Javier Milei, el Presidente de los Pies de Ninfa, tiene con la historia una relación de mutua indiferencia o de profunda confusión. Suele tomar como ejemplos a próceres que representan exactamente lo contrario de lo que defiende. En las redes sociales o en sus discursos, los funcionarios o simples entusiastas de la motosierra invocan emocionados a Domingo Faustino Sarmiento, Juan Bautista Alberdi o a Julio Argentino Roca, es decir, a políticos y teóricos que ayudaron a construir ese Estado que Milei califica de “pedófilo” y promete destruir desde adentro. Sin embargo, en algo no se equivocan y es en la tradición represiva a la que suscriben con pasión. 

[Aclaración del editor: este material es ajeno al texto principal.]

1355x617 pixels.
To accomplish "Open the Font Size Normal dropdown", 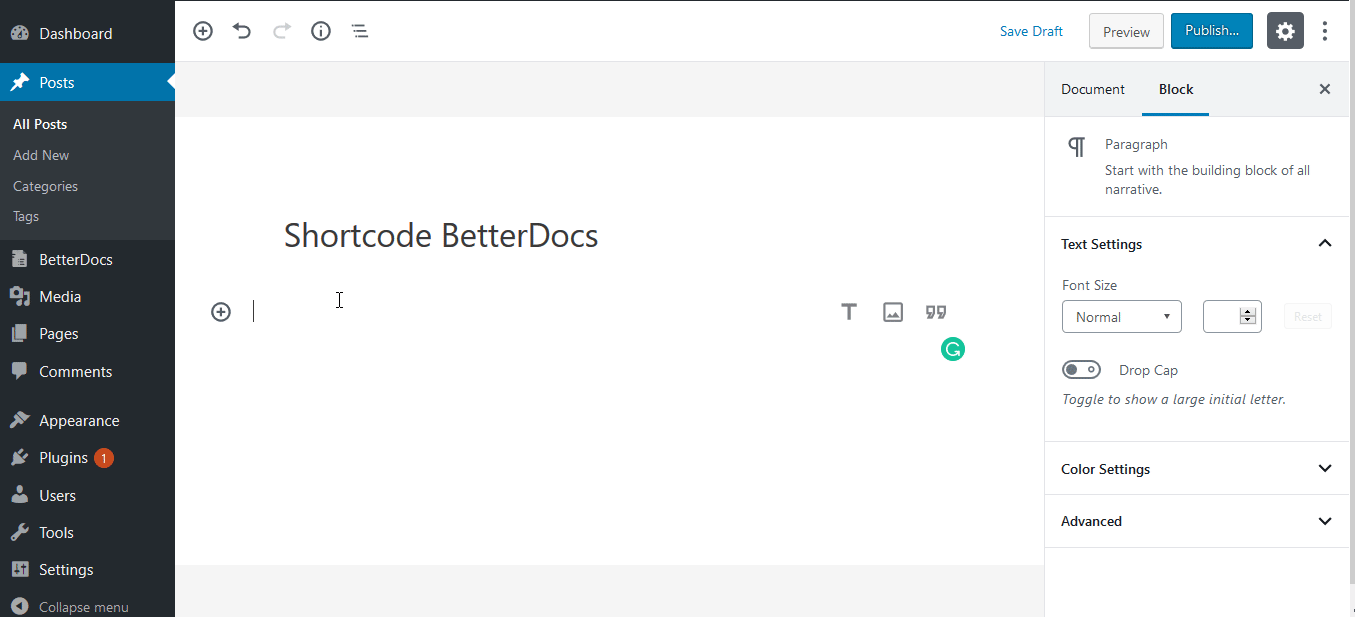I will [1122, 317].
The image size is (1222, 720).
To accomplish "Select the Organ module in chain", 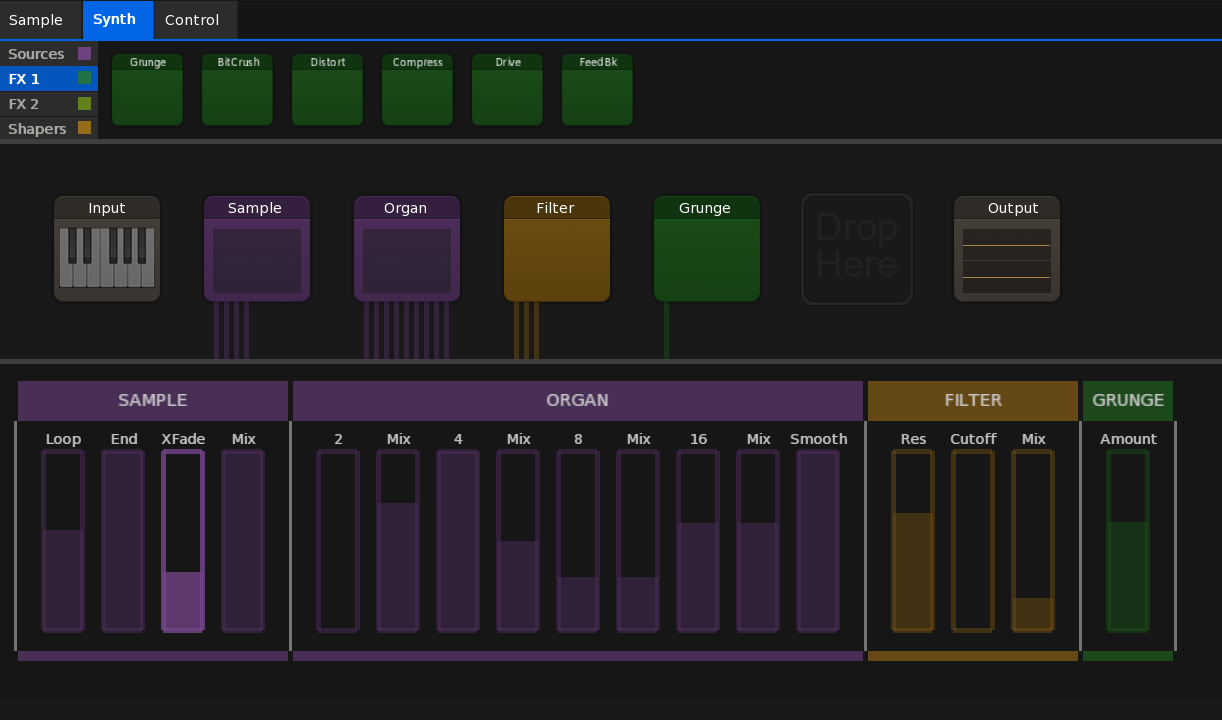I will pyautogui.click(x=407, y=249).
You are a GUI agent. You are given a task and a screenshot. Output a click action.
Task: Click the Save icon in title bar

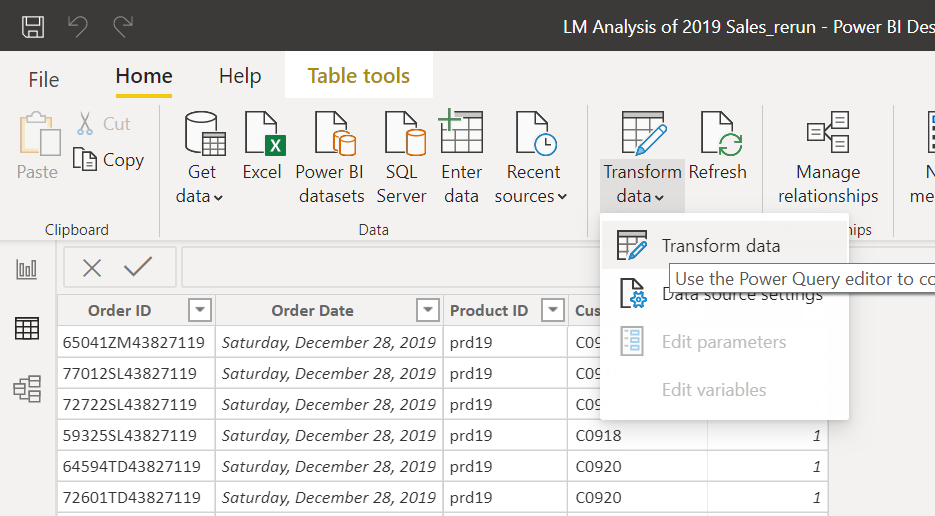pos(33,26)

Hay un hilo rojo entre Falcón y Chocobar, entre Villar y la propia Ministra Pum Pum. La condición de matón del establishment que reprime la protesta social es un clásico que perdura. Más allá de que enfrente haya inquilinos, obreros, jubilados, investigadores, fotógrafos, trabajadores del Hospital Garrahan o incluso niños, el brazo armado del 0,1% más rico no dudará en disparar porque su función es esa: defender con las armas un plan de negocios, una transferencia colosal de abajo hacia arriba.

Cada vez que el peronismo —hoy circunstancialmente kirchnerismo— reciba la remanida crítica de haberse quedado en el pasado por invocar los gobiernos de Néstor y CFK o a Juan D. Perón, es bueno recordar que Ramón L. Falcón fusilaba trabajadores —incluyendo mujeres y niños— casi cuarenta años antes del 17 de octubre.